# [Work to complete]
Can you reproduce word for word the passage of the court reasons that begins at the words "Progressing the Matter" and stops after "report is available."?

# [Selected extract]
■ ■ ■

Progressing the Matter

  1. The Court believes that the appropriate course of action is, in fact, not to make any changes to the orders for the children to spend time with their father.  In other words, to neither increase, nor decrease the time.  What is needed is not more orders, but more non-legal interventions designed to identify, and systematically address, the issues of family dysfunction that plainly manifest in this case.  An expert’s report is also needed.  Both the therapy and the expert report need to be undertaken as soon as possible in order to minimise the pressure on the children.  A further interim hearing may need to take place once that expert report is available.

  2. Where further orders are necessary is in relation to attempting to prevent these children from being exposed to the hostile environment that seems to be present in the Mother’s home, and which may well be reflected in the Father’s home.  The Court can certainly make orders, in the usual terms, directed to the parents restraining them from denigrating each other, or discussing these proceedings with or in the presence of the children.  However, as previously observed in these reasons, the case is rapidly descending into tribal warfare and so it becomes equally necessary for the other adults who are involved in the children’s lives to likewise commit to the same orders for the children not to be exposed to discussion about the court case or denigration.  Of course, third parties cannot be bound by orders of this Court.  However, the Court could make an order that the parents use their best endeavours to have named people give undertakings to the court in similar terms, as a precondition to their spending time with the children.  This might contain the risk of contamination to the children coming from persons other than the parents.

■ ■ ■

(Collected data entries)
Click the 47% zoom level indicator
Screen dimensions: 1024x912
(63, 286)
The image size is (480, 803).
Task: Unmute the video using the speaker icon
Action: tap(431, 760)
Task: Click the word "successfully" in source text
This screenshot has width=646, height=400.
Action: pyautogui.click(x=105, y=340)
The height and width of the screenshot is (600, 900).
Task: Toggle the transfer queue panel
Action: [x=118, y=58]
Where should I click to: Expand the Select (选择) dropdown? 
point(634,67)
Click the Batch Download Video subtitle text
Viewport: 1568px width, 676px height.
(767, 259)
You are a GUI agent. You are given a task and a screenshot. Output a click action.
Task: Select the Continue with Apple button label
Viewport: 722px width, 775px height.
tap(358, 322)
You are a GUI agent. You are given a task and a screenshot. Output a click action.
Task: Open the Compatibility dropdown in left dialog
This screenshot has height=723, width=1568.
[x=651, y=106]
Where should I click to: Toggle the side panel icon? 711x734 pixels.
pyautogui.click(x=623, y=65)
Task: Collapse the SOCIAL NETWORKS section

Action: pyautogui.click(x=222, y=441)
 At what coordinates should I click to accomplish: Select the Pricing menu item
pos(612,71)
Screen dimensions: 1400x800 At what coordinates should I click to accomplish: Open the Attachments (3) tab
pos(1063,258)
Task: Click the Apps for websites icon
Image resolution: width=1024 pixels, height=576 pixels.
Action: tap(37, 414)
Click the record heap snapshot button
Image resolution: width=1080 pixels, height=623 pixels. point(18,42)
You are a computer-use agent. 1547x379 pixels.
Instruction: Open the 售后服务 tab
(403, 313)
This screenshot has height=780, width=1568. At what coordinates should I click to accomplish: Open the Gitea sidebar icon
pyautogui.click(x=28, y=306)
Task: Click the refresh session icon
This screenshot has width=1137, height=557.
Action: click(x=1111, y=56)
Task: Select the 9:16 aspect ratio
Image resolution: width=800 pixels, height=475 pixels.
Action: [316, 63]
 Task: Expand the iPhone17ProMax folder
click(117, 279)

■ ■ ■

# [Solution below]
Progressing the Matter

  1. The Court believes that the appropriate course of action is, in fact, not to make any changes to the orders for the children to spend time with their father.  In other words, to neither increase, nor decrease the time.  What is needed is not more orders, but more non-legal interventions designed to identify, and systematically address, the issues of family dysfunction that plainly manifest in this case.  An expert’s report is also needed.  Both the therapy and the expert report need to be undertaken as soon as possible in order to minimise the pressure on the children.  A further interim hearing may need to take place once that expert report is available.